Description of the task | Here is the task for the records below: repeat exactly the lines from the one with "Click the order" to the one with "Given: Click the bottom", both included, and nothing else.

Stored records

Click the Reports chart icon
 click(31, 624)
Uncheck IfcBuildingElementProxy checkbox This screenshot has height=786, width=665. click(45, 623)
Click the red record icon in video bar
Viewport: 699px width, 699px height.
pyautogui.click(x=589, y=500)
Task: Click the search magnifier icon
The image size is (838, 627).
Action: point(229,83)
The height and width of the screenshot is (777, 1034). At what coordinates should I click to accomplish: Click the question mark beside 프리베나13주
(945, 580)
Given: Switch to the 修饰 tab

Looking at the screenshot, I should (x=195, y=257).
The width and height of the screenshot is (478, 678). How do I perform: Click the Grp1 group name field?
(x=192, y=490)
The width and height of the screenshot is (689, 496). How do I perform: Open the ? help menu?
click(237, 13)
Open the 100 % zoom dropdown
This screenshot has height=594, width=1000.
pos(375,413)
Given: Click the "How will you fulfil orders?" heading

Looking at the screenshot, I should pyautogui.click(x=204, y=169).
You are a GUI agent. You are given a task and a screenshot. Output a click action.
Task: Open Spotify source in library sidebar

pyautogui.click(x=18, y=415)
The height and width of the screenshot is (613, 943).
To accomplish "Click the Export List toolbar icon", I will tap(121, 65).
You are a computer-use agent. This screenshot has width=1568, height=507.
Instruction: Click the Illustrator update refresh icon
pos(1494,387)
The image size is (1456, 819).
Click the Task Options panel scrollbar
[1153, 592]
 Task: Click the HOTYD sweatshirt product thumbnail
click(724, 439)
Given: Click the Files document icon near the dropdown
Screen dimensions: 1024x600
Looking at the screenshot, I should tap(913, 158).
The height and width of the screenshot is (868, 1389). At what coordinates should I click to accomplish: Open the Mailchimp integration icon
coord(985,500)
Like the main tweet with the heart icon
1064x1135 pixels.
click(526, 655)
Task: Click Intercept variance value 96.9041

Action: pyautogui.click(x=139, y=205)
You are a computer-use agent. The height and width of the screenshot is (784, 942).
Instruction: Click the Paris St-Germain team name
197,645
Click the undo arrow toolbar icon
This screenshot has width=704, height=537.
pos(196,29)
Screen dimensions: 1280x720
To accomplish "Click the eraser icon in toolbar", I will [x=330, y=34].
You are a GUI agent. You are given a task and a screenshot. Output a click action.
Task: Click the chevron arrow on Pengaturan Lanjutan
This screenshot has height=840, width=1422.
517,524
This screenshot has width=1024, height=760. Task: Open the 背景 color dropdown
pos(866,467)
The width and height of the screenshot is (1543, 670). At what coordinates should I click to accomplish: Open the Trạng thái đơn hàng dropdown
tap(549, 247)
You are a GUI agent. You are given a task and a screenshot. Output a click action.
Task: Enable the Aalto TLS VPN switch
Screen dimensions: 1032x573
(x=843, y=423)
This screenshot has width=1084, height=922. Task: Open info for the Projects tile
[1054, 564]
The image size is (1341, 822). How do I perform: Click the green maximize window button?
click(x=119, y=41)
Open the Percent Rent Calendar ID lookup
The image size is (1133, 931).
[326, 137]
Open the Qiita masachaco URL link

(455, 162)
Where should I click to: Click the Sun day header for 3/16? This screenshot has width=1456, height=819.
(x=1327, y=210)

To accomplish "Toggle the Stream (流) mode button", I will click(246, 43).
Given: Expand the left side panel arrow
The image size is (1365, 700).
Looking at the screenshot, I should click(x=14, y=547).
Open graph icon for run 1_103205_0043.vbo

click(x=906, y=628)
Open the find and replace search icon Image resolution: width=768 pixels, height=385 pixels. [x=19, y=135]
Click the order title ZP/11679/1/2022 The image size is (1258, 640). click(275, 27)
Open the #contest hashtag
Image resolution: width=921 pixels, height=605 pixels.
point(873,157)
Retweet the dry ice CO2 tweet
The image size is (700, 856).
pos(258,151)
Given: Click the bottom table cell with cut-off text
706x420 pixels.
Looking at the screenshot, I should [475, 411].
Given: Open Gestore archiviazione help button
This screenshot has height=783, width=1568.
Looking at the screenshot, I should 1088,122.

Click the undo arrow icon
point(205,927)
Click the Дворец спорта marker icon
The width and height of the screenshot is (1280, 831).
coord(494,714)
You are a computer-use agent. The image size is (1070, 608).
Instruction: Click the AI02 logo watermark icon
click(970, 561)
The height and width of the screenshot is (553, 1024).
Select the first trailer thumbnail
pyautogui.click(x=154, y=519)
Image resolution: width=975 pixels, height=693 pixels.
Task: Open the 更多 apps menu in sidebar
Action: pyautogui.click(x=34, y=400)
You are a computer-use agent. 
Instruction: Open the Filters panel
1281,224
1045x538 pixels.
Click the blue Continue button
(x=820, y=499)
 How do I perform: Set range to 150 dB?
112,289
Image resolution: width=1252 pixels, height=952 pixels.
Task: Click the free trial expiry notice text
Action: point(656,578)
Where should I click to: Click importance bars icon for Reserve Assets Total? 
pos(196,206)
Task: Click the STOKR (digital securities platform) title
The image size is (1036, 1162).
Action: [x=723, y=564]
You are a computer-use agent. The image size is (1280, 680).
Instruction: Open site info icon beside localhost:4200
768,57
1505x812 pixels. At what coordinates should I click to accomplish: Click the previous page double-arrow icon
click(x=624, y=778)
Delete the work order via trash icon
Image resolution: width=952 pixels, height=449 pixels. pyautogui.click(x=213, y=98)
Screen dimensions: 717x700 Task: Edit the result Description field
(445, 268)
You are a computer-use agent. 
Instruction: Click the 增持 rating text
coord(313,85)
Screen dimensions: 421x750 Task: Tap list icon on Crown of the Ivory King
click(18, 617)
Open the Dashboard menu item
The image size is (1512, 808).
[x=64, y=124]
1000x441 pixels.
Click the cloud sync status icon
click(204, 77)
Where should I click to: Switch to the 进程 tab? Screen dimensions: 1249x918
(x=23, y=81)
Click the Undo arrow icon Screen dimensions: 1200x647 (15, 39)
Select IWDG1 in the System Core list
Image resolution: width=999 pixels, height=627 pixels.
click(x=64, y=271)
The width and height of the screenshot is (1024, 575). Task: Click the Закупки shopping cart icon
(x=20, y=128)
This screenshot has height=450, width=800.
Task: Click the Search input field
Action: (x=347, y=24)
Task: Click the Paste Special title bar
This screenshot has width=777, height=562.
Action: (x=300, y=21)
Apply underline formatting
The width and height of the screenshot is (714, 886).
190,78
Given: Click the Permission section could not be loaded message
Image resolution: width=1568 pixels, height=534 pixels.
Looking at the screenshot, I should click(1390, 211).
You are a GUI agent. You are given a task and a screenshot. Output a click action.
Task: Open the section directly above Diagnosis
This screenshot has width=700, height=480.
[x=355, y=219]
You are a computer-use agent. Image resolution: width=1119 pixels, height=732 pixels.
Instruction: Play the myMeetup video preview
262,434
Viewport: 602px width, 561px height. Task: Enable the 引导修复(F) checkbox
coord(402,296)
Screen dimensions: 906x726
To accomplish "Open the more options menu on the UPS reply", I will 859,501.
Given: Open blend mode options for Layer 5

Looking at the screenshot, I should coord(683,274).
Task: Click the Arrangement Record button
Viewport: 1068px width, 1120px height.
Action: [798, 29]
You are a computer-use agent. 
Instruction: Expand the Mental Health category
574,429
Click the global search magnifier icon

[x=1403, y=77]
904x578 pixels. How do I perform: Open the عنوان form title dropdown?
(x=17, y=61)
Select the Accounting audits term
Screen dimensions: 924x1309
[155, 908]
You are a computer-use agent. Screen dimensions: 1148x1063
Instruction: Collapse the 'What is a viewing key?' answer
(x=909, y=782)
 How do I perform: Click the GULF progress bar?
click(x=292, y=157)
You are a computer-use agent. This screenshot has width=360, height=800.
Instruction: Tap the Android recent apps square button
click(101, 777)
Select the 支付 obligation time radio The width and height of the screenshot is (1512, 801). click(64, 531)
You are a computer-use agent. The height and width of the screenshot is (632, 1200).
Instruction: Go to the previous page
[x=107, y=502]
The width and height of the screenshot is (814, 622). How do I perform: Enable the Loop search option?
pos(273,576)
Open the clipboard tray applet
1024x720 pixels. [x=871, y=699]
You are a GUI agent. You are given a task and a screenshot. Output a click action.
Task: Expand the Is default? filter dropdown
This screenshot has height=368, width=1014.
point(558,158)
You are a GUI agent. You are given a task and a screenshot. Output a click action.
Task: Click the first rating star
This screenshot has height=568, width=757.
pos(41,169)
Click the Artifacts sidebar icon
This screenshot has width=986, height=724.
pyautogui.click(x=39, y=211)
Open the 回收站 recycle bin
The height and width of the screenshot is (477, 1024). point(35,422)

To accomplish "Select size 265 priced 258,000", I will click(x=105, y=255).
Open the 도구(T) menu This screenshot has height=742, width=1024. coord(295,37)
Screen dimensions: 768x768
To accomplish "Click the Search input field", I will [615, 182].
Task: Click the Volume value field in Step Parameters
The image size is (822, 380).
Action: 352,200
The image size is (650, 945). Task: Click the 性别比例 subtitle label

Task solution |
Click the order title ZP/11679/1/2022 The image size is (1258, 640). click(275, 27)
Open the #contest hashtag
Image resolution: width=921 pixels, height=605 pixels.
point(873,157)
Retweet the dry ice CO2 tweet
The image size is (700, 856).
pos(258,151)
Given: Click the bottom table cell with cut-off text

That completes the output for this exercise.